Israel has maintained that a new system was needed, alleging that Hamas was stealing aid. The U.N. Office for the Coordination of Humanitarian Affairs and other humanitarian groups have denied seeing evidence of humanitarian supplies being diverted to Hamas or other militant groups.
Speaking at the Knesset, Israel’s parliament, on Wednesday, the U.S. ambassador to Israel, Mike Huckabee, said he was “glad” to see GHF’s operations get underway, adding the process appeared to be “effective so far.”

He repeated Israel's claims that Hamas was stealing aid.
Meanwhile, critics at the U.N. and other relief organizations say Israelis are using aid to lure Palestinians from their homes in northern Gaza to the south so they can solidify their control over the territory.
"The so-called 'safe distribution sites' are nothing more than 'racist isolation ghettos' established under the supervision of the occupation, in exposed and isolated military areas," according to the Hamas-run media office.
Before Tuesday's incident, legal advocacy groups like Switzerland-based TRIAL International had denounced GHF and pointed to the difficulties in distributing aid, given questions over its impartiality and independence.
“If your organization is being used by the occupying powers, it is likely that you won’t be able to carry out your task in respect to those principles,” Philip Grant, TRIAL International’s executive director, told NBC News on Monday.

“The fact that the GHF will continue its work is highly problematic if it’s done in a way that is not consistent with international principles of the Geneva Conventions,” he added.
On Monday, the GHF's chief, Jake Wood, gave critics of his organization's efforts more ammunition by suddenly resigning and claiming that it would be impossible to do the job without compromising "humanitarian principles of humanity, neutrality, impartiality, and independence."

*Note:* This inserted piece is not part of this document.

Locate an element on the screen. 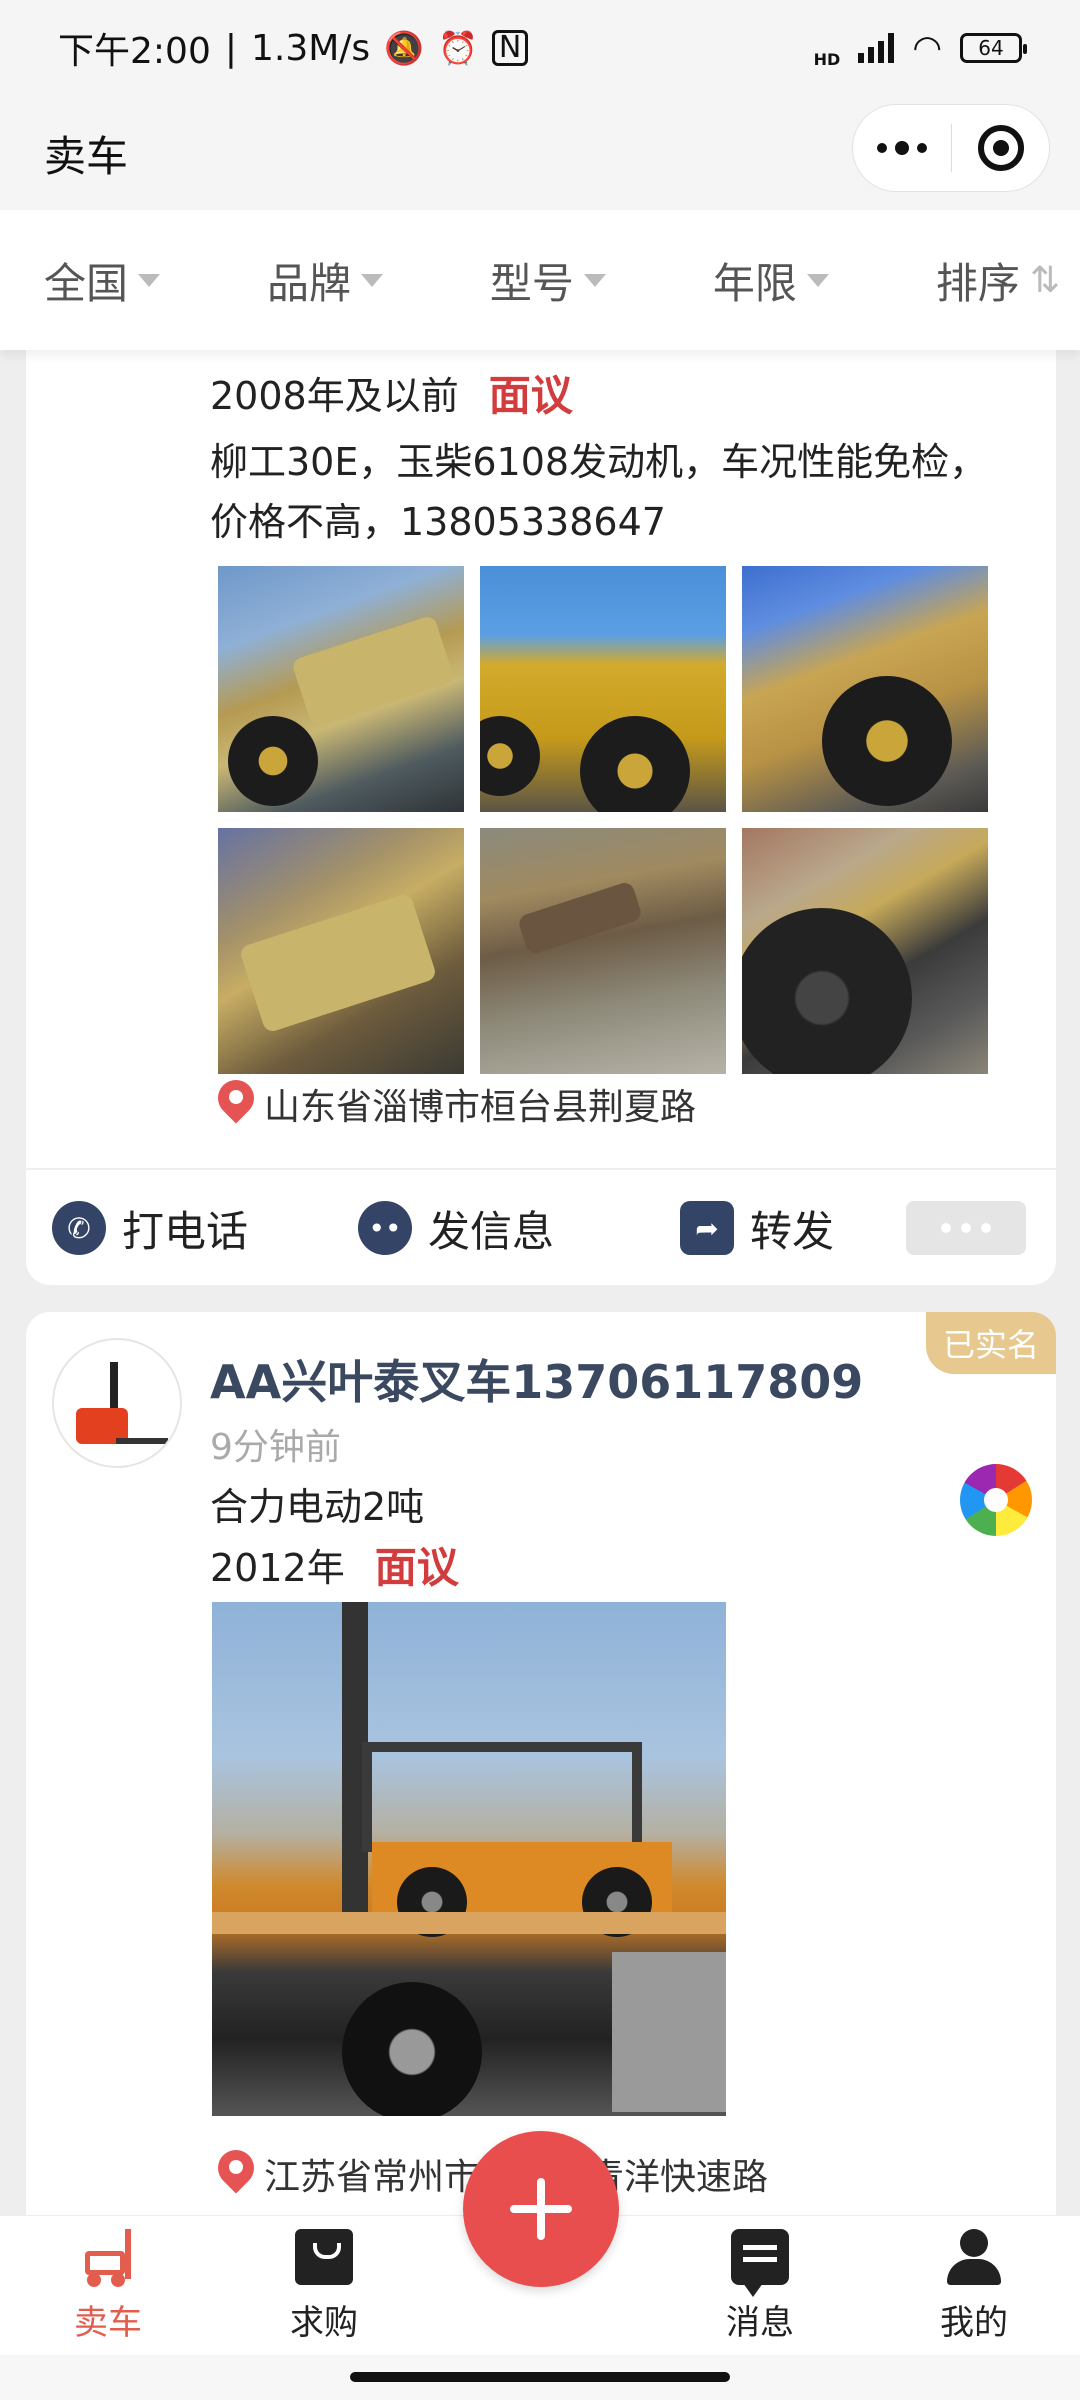 This screenshot has height=2400, width=1080. listing-year: 2008年及以前 is located at coordinates (334, 396).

COGAT, the Israeli military’s liaison with Palestinians and Israeli Prime Minister Benjamin Netanyahu’s office, was mum on Wood's exit.
GHF’s board said in a statement that it was “disappointed” by Wood’s departure but would push forward with its plan and begin distributing aid in Gaza.
In Washington, Bruce that said the State Department was not involved in the effort and that "the real story here is that there’s food aid going in."
"There will be people, of course, who will look at some of the details and not like it," Bruce said.